:: Record set

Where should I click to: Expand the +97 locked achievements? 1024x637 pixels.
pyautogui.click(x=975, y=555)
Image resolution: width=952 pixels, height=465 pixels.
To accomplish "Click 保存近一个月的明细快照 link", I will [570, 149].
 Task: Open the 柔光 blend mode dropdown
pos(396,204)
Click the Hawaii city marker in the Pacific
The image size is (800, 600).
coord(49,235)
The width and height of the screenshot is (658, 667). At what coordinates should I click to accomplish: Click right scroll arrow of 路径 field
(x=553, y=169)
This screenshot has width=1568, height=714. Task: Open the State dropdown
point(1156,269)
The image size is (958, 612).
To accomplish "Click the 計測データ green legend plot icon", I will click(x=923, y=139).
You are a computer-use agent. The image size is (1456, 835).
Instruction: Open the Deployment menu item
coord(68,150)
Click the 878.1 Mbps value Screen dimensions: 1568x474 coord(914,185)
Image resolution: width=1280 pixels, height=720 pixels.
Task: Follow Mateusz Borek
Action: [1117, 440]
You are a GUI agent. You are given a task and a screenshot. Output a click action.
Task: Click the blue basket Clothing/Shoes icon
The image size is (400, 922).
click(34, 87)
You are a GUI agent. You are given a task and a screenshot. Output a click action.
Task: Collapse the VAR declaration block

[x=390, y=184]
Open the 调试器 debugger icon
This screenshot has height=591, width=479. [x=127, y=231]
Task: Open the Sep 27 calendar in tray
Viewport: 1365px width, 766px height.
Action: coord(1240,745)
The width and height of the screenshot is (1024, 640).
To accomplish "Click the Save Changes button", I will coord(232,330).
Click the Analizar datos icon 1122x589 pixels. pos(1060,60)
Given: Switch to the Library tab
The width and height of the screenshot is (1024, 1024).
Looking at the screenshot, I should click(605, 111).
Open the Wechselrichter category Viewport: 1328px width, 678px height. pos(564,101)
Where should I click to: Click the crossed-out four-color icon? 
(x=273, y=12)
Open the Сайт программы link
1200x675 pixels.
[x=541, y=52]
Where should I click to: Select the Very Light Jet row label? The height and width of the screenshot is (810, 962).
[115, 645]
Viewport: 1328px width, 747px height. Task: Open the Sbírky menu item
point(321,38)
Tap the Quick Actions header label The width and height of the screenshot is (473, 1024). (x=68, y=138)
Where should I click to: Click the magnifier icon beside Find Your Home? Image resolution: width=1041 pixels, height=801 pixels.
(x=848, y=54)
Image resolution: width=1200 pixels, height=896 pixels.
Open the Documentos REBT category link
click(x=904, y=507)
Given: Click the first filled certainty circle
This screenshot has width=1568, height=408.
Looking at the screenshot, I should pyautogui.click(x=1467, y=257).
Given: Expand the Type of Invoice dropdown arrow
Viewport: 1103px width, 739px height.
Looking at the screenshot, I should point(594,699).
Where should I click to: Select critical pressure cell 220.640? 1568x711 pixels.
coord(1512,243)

::::

What is expected:
Return every record above exactly, line by line.

Answer space:
Where should I click to: Expand the +97 locked achievements? 1024x637 pixels.
pyautogui.click(x=975, y=555)
Image resolution: width=952 pixels, height=465 pixels.
To accomplish "Click 保存近一个月的明细快照 link", I will [570, 149].
 Task: Open the 柔光 blend mode dropdown
pos(396,204)
Click the Hawaii city marker in the Pacific
The image size is (800, 600).
coord(49,235)
The width and height of the screenshot is (658, 667). At what coordinates should I click to accomplish: Click right scroll arrow of 路径 field
(x=553, y=169)
This screenshot has width=1568, height=714. Task: Open the State dropdown
point(1156,269)
The image size is (958, 612).
To accomplish "Click the 計測データ green legend plot icon", I will click(x=923, y=139).
You are a computer-use agent. The image size is (1456, 835).
Instruction: Open the Deployment menu item
coord(68,150)
Click the 878.1 Mbps value Screen dimensions: 1568x474 coord(914,185)
Image resolution: width=1280 pixels, height=720 pixels.
Task: Follow Mateusz Borek
Action: [1117, 440]
You are a GUI agent. You are given a task and a screenshot. Output a click action.
Task: Click the blue basket Clothing/Shoes icon
The image size is (400, 922).
click(34, 87)
You are a GUI agent. You are given a task and a screenshot. Output a click action.
Task: Collapse the VAR declaration block

[x=390, y=184]
Open the 调试器 debugger icon
This screenshot has height=591, width=479. [x=127, y=231]
Task: Open the Sep 27 calendar in tray
Viewport: 1365px width, 766px height.
Action: coord(1240,745)
The width and height of the screenshot is (1024, 640).
To accomplish "Click the Save Changes button", I will coord(232,330).
Click the Analizar datos icon 1122x589 pixels. pos(1060,60)
Given: Switch to the Library tab
The width and height of the screenshot is (1024, 1024).
Looking at the screenshot, I should click(605, 111).
Open the Wechselrichter category Viewport: 1328px width, 678px height. pos(564,101)
Where should I click to: Click the crossed-out four-color icon? 
(x=273, y=12)
Open the Сайт программы link
1200x675 pixels.
[x=541, y=52]
Where should I click to: Select the Very Light Jet row label? The height and width of the screenshot is (810, 962).
[115, 645]
Viewport: 1328px width, 747px height. Task: Open the Sbírky menu item
point(321,38)
Tap the Quick Actions header label The width and height of the screenshot is (473, 1024). (x=68, y=138)
Where should I click to: Click the magnifier icon beside Find Your Home? Image resolution: width=1041 pixels, height=801 pixels.
(x=848, y=54)
Image resolution: width=1200 pixels, height=896 pixels.
Open the Documentos REBT category link
click(x=904, y=507)
Given: Click the first filled certainty circle
This screenshot has width=1568, height=408.
Looking at the screenshot, I should pyautogui.click(x=1467, y=257).
Given: Expand the Type of Invoice dropdown arrow
Viewport: 1103px width, 739px height.
Looking at the screenshot, I should point(594,699).
Where should I click to: Select critical pressure cell 220.640? 1568x711 pixels.
coord(1512,243)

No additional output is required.